Give back every line of the material below exactly, but no images.

## Data excerpts
++++++

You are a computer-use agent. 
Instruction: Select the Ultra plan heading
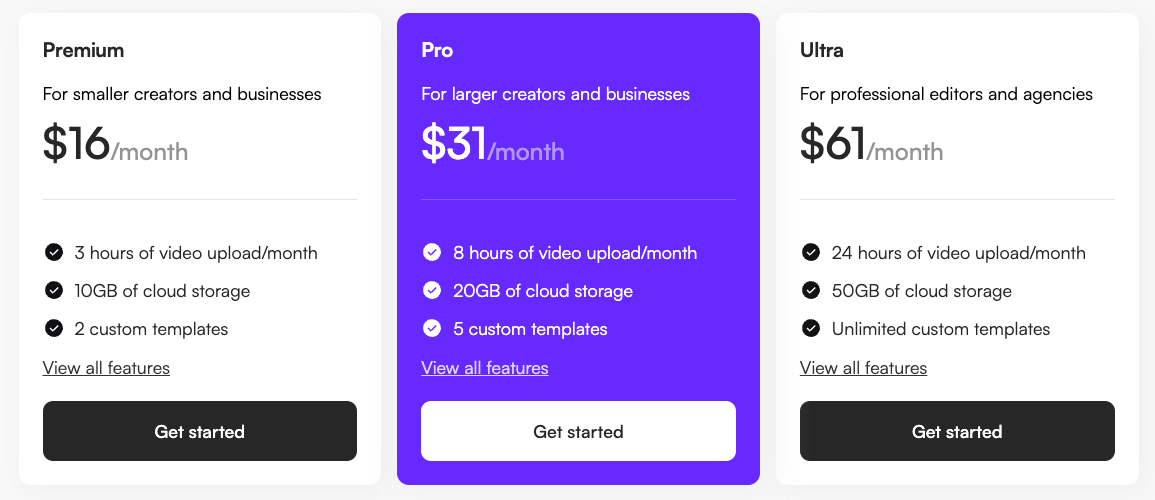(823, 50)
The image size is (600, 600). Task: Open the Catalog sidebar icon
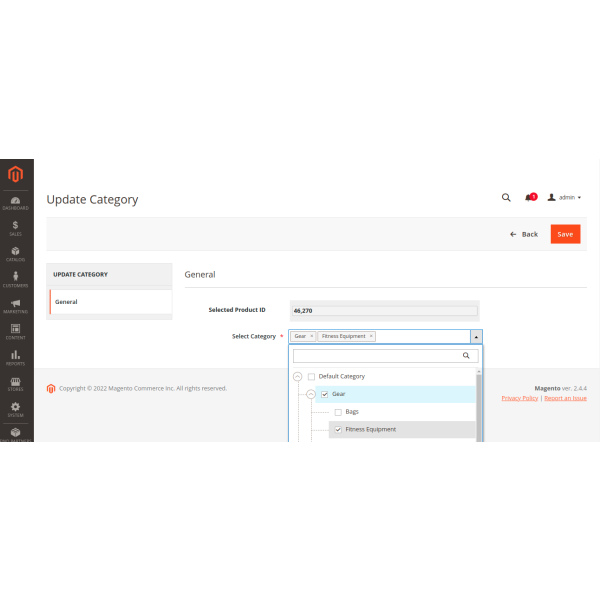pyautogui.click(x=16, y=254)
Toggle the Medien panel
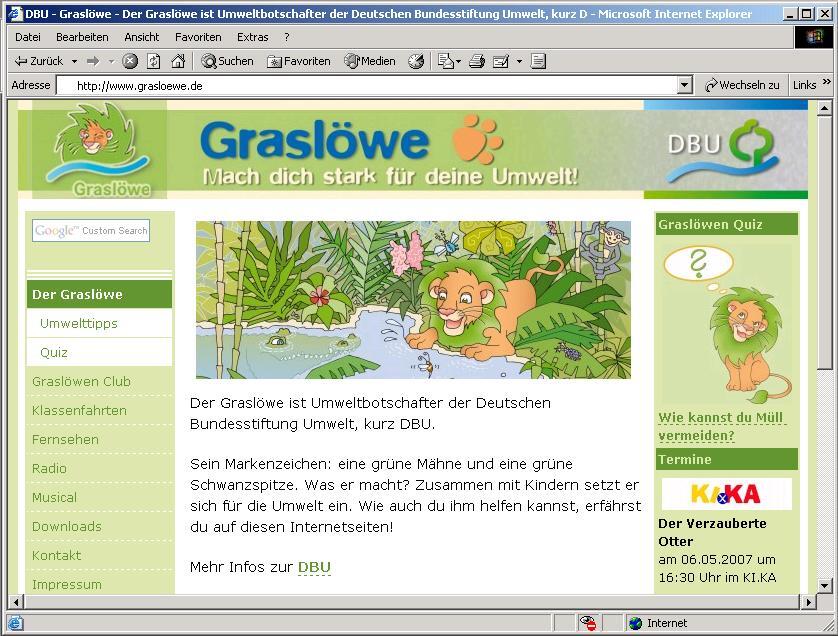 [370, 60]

++++++

## Response for this exercise
You are a computer-use agent. 
Instruction: Select the Ultra plan heading
(823, 50)
The image size is (600, 600). Task: Open the Catalog sidebar icon
pyautogui.click(x=16, y=254)
Toggle the Medien panel
 [370, 60]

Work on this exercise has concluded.